→ EXERCISE DATA:
⟨

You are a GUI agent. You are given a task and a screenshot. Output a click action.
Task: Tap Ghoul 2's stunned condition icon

⟩
⟨

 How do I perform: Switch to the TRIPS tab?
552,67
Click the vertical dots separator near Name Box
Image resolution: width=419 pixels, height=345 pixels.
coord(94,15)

⟩

→ PROBLEM TO SOLVE: Rewrite the records starting with the line containing "You are a GUI" and continuing through the line containing "Task: Tap Ghoul 2's stunned condition icon", with "click action" changed to "tap action" and nothing else altered.

→ SOLUTION:
You are a GUI agent. You are given a task and a screenshot. Output a tap action.
Task: Tap Ghoul 2's stunned condition icon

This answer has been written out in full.